@bellinterlab. I’m not exactly clear what you mean when you say:
" in PGA, Euclidean objects reduce in dimension as the grade of the blades representing them increases"
It does indeed appear at first sight that in the dual construction (i. e., the 1-vectors represent planes) that increasing the grade decreases the dimension of the associated geometry. However, it’s my belief that a closer look at what we mean by “dimension” shows that the dimension always increases with grade.
In PGA whatever primitive is represented by 1-vectors, has dimension 0, and the higher grades are built by wedging these 0-dimensional objects together . This is familiar to us when the 1-vectors are points, the wedge is the join operation, and wedging two 1-vectors gives a 1D line, and wedging 3 gives a 2D plane. This plane as 2-vector is a composite object and can be thought of as being made up of all the points that lie in the plane.

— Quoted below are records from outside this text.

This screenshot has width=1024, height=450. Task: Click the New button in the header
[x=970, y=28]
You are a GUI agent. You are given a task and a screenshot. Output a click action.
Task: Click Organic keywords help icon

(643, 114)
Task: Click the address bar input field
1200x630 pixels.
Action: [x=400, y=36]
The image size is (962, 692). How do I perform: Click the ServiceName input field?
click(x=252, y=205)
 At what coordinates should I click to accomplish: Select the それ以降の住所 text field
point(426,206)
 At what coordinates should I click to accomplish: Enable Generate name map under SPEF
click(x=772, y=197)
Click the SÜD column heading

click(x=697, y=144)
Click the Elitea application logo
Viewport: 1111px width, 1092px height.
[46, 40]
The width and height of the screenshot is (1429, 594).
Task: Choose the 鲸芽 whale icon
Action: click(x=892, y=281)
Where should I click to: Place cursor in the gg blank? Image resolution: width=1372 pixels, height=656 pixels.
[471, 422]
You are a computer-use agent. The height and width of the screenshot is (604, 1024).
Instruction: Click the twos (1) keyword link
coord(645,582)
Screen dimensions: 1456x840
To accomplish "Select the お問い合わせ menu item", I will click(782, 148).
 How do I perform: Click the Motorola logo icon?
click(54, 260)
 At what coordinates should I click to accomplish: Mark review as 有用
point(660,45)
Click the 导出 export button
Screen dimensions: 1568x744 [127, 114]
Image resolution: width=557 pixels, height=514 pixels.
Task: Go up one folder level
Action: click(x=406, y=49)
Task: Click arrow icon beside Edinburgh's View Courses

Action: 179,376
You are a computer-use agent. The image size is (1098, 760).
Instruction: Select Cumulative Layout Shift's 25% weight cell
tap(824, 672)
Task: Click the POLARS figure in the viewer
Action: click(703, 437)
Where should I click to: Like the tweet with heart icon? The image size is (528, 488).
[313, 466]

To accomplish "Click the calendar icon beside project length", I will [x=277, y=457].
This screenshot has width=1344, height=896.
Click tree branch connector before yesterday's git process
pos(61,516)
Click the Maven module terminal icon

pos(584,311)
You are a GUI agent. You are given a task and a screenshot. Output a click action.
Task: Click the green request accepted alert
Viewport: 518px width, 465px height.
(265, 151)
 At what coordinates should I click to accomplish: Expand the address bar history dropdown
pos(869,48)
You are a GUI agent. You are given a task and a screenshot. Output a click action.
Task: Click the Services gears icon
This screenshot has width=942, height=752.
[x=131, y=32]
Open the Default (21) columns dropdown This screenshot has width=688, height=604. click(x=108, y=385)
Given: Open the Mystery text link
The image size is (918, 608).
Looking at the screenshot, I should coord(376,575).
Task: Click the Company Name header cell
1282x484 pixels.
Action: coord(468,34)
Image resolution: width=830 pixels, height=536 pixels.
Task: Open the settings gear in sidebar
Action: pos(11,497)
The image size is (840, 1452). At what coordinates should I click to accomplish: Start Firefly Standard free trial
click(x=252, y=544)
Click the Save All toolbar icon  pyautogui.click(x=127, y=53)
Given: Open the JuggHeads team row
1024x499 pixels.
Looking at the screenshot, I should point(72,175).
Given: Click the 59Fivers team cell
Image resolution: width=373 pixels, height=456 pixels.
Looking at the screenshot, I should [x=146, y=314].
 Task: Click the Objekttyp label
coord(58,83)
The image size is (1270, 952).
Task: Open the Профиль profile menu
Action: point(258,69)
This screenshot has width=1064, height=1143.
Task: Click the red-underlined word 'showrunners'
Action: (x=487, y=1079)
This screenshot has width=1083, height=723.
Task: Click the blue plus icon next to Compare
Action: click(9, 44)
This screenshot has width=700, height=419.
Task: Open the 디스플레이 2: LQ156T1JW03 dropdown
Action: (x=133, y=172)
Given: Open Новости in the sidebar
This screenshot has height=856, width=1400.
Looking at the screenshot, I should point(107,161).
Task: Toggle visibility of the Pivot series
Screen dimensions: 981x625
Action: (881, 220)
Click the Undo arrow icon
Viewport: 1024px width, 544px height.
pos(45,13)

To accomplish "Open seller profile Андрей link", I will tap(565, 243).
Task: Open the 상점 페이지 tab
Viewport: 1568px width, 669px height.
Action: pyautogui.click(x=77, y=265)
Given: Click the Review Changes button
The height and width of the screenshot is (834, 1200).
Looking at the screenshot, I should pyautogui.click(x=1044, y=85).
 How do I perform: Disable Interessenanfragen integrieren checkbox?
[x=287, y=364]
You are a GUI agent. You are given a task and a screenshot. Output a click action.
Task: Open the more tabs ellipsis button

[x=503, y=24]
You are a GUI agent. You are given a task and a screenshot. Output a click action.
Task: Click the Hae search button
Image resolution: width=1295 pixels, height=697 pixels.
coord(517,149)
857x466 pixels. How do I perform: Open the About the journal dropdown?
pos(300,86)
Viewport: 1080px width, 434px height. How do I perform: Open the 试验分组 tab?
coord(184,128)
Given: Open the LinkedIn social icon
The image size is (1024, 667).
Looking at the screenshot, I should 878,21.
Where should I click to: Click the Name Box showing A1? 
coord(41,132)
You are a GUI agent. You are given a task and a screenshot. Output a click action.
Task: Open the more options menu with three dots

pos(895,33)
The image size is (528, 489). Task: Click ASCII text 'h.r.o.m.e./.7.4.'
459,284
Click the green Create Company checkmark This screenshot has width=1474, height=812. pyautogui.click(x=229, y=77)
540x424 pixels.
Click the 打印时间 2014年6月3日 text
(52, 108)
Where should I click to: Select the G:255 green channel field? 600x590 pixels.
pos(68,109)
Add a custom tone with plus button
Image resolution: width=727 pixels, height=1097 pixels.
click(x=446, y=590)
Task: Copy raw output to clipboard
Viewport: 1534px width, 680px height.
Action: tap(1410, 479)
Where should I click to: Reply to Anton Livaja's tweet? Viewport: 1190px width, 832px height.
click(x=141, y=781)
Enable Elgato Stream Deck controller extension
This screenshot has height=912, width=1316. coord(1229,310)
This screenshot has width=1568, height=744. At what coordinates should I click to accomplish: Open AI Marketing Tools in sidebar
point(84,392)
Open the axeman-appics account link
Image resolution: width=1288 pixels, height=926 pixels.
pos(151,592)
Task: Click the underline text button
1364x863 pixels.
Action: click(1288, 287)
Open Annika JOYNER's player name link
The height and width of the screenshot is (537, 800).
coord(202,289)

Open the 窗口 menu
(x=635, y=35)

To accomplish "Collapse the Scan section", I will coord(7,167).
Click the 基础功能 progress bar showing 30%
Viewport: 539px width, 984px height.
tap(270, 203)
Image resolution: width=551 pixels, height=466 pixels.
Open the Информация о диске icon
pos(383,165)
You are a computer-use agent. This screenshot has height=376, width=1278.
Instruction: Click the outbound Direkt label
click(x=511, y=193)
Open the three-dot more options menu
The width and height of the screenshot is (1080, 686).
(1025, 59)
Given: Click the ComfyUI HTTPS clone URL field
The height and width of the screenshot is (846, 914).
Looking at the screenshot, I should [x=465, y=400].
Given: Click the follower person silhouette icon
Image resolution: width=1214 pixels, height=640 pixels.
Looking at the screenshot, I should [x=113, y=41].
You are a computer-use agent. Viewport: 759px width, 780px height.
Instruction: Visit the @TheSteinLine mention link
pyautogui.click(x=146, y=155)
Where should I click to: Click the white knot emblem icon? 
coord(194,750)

When planes are 1-vectors, then the higher grades are also built up by wedging 1-vectors, but now the wedge is meet and planes are considered indivisible, i. e., 0-dimensional. The wedge of 2 planes is their intersection line (1D), and the wedge of 3 planes is their intersection point (2D). This point as 2-vector is a composite object and can be considered as made up of all planes that pass through it.
I’ll stop here and refer you to a previous post here that includes more details on this question.
Please post again if anything is still puzzling.